A substitute Guardian can be nominated when making the application. The substitute would replace the primary Guardian if they were ever unable to continue to act themselves though their own incapacity or death. It is also possible to apply for someone else to become a joint or substitute Guardian at a later stage.
A local authority may also apply for a Guardianship Order. This would be done after the authority has assessed the needs of the adult and considers a Guardianship Order necessary. They will then apply for an order if there is no one else to do so.

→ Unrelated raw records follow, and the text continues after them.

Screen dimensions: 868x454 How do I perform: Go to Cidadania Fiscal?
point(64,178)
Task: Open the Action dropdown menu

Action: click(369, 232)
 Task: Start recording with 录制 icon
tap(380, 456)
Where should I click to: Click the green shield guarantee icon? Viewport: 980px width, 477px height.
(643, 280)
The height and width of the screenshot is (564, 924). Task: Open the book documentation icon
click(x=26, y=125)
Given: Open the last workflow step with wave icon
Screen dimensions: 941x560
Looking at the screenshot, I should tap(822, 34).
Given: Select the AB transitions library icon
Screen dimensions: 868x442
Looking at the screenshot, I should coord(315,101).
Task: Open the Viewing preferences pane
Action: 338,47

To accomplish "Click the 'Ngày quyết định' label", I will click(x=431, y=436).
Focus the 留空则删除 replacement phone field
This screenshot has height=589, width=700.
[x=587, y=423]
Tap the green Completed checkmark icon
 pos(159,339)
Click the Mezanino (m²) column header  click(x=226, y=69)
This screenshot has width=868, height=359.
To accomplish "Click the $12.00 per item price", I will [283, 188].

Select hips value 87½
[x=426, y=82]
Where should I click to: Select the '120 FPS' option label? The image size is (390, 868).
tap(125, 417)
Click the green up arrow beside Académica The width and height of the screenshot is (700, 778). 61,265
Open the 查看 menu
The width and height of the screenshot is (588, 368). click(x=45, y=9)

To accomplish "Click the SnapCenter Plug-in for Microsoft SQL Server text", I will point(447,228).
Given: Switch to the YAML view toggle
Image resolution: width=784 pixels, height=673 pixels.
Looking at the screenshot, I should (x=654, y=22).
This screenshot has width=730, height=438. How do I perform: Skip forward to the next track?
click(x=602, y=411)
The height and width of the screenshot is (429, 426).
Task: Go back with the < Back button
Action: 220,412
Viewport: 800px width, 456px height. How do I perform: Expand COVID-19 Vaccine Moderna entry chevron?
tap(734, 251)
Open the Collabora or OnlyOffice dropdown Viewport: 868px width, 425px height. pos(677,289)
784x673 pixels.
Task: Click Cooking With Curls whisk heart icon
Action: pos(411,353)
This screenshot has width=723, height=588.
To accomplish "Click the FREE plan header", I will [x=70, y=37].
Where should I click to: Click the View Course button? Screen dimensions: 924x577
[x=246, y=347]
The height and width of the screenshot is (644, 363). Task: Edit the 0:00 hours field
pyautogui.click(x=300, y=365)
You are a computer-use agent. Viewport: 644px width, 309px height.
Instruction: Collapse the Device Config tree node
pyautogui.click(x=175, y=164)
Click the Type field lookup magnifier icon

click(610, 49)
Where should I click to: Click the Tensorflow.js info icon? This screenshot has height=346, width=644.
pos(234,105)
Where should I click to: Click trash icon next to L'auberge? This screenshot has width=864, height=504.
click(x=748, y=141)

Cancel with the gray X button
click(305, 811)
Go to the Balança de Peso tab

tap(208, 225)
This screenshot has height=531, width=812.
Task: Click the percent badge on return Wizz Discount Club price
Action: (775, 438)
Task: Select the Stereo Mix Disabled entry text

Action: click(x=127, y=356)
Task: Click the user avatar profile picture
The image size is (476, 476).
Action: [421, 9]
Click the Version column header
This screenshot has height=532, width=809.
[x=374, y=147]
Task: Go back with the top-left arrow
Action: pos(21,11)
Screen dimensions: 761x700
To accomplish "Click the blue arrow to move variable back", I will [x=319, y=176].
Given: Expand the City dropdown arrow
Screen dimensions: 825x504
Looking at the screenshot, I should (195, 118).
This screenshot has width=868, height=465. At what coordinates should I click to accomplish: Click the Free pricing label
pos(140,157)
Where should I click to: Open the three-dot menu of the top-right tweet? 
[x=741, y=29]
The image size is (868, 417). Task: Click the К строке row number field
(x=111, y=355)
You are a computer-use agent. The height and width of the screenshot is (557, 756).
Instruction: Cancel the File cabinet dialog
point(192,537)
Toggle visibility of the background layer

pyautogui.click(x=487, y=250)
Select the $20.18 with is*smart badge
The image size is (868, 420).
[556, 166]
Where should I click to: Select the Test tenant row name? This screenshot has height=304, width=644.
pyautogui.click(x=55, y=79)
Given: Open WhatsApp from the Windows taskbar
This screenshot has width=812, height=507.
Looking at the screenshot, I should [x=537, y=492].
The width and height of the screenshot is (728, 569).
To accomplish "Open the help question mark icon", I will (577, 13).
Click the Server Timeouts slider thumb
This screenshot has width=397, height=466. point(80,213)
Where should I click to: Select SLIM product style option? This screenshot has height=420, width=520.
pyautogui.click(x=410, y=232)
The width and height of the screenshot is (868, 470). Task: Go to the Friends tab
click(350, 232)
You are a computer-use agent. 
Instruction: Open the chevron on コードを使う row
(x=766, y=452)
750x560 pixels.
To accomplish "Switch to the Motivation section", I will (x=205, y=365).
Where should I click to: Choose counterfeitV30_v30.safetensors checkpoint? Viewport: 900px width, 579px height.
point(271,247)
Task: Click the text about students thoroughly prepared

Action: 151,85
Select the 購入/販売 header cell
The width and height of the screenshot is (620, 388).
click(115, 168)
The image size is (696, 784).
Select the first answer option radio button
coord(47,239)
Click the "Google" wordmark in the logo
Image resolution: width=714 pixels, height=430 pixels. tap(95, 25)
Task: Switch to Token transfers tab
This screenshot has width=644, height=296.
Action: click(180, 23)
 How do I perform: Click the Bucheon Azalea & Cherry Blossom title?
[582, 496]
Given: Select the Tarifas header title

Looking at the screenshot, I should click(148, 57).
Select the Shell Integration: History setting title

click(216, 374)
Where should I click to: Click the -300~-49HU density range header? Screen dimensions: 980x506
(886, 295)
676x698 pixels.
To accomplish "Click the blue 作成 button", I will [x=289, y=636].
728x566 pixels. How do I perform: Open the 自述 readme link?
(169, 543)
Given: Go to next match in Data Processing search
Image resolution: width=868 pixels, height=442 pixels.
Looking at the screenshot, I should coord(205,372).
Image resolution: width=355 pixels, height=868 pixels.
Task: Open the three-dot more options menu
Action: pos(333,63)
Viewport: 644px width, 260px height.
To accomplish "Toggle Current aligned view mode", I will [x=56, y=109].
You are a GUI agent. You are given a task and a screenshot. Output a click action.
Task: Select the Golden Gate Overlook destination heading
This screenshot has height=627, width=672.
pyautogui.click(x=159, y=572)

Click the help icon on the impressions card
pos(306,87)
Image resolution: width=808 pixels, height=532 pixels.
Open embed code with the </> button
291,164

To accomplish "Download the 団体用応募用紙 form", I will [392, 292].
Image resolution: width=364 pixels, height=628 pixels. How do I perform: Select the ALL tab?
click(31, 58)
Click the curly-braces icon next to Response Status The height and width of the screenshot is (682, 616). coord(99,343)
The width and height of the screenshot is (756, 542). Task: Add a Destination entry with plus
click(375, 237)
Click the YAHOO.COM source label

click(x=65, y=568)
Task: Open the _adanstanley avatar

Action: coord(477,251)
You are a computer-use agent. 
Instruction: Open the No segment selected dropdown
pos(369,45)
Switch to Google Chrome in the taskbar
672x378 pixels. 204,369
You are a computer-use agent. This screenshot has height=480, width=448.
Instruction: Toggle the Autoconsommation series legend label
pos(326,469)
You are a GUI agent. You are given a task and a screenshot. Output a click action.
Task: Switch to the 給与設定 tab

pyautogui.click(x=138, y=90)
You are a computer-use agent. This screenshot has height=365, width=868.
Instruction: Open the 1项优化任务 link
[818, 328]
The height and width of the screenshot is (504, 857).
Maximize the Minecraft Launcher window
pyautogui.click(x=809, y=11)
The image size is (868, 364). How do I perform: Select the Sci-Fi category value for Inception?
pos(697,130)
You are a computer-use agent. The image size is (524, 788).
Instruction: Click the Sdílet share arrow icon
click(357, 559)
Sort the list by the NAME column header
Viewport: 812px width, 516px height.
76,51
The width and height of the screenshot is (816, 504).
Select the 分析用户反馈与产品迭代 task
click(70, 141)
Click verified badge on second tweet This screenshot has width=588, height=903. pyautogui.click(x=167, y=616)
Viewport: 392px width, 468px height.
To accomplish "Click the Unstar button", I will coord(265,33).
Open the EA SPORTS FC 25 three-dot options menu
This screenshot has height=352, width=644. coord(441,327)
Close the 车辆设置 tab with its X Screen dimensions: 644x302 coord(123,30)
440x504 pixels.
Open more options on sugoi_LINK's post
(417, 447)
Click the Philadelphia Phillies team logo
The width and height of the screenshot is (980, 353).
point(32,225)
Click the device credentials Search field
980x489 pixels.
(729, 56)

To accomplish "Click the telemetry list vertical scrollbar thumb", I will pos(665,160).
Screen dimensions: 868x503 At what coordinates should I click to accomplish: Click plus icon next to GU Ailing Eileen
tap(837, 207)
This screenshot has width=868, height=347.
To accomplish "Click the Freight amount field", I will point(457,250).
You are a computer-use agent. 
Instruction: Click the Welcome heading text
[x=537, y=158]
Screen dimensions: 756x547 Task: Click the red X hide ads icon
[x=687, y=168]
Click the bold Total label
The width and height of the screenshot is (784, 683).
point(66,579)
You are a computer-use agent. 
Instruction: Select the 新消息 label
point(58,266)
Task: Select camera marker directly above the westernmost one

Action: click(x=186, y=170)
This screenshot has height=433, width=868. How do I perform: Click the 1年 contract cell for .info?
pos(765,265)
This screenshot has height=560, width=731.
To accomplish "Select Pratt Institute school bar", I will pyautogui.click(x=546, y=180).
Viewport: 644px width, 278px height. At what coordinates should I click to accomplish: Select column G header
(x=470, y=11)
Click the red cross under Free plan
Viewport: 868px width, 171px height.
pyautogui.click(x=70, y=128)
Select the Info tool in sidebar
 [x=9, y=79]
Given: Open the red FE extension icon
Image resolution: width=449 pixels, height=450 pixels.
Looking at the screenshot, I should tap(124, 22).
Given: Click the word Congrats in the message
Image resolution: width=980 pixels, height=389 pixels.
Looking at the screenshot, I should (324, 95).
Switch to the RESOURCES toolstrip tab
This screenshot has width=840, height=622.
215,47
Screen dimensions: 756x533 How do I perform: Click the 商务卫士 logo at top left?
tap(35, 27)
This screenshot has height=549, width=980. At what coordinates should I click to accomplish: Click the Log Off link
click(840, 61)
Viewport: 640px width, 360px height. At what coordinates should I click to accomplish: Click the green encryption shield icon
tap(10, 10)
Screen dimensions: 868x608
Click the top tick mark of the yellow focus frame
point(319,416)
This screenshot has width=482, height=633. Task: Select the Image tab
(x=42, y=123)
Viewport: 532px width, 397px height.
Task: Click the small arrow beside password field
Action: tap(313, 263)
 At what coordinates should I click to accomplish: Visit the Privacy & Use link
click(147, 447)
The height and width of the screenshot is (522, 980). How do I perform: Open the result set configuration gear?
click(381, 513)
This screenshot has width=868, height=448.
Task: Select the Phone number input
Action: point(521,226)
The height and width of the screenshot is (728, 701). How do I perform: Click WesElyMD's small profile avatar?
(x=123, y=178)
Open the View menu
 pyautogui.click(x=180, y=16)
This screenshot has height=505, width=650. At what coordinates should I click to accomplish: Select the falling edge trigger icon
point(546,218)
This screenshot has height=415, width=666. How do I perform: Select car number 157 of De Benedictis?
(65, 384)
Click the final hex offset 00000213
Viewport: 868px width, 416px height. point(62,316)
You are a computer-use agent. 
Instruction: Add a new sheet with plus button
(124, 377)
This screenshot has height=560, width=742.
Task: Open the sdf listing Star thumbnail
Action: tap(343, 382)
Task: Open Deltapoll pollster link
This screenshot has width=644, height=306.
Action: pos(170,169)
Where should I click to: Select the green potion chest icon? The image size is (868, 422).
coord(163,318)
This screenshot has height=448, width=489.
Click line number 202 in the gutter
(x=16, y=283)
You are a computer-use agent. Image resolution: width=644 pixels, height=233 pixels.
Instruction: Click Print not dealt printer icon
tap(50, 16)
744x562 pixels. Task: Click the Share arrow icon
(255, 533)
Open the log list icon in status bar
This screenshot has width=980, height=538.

Am I eligible for Legal Aid?
Civil Legal Aid is generally available when welfare powers are requested and may in some instances be available when the adult has limited financial assets and capital. We can advise in respect of all aspects of eligibility for legal aid and our private fees.
Applying for Guardianship
Generally speaking, it can take anywhere between 6 to 12 months to obtain a Guardianship Order. There are often delays in the Council allocating a Mental Health Officer to compile a report on the application.
The process for obtaining a Guardianship Order can very often be complex so it is therefore highly recommended that legal advice is sought. We are experienced in making applications to the Sheriff and shall obtain the required reports for you, formally intimate the papers and conduct the court hearing on your behalf. We can also advise on the general obligations and actions required of a Guardian and simplify the procedure for you.
What happens after the Guardianship Appointment?
Once the sheriff has granted the Guardianship Order, the Office of the Public Guardian (OPG) will notify the Adult and the relevant local authority, registering the Guardianship and issuing a Certificate of Appointment.
It is then the Guardian’s responsibility to ensure that all of the interested parties have been informed of the Order. This includes notifying family members and care workers, if there are any financial powers conferred, the Guardian must then inform the relevant Banks and building societies.
In cases where there are financial powers conferred to the Guardian, the Guardian will require to provide the OPG with an inventory of the Adult’s estate and a management plan and to prepare and submit annual accounts. The OPG will ensure that a financial Guardian is exercising their powers responsibly through providing every financial Guardian with a case worker.